The HSE had long maintained the hospital was built to the highest standards and noted yesterday that no major cost factors would be needed to comply with registration.

Yesterday, local Fine Gael councillor Séamus Cosai Fitzgerald said at last “common sense has prevailed” and patients could transfer to facilities that were out of this world to most people. The delay had caused unnecessary hardship to staff and to families of those waiting, he said.

Fine Gael health spokesman Dr James Reilly also said he was pleased to see Hiqa now taking a sensible approach to allow the HSE begin moving patients from the old hospital. “It could not go on that patients were kept in conditions described as ‘Dickensian’ while a brand new facility lay idle.” It is the first public residential care facility to be formally registered in Kerry.

In a statement issued by the HSE, local health manager for Kerry Michael Fitzgerald said: “It is a great relief to have the registration process completed and that the requested number of beds put forward for registration have been granted.”

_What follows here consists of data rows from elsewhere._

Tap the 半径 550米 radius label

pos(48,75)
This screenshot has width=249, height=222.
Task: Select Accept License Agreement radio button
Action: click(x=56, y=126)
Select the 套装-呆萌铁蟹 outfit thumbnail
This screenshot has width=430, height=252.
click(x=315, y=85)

Initially some 46 patients will be transferred, as planned during the summer. Part of the registration condition is that the HSE will have to review occupancy levels within a two-year period, Mr Fitzgerald noted.

The report, published on the Hiqa website found good standards of care and in particular found that use of Irish by local staff at the existing St Elizabeth’s was hugely important for Irish-speaking residents.

Among Hiqa concerns were issues of privacy in the public lounge areas, en-suite facilities, handrails in the courtyard and garden area, and security doors.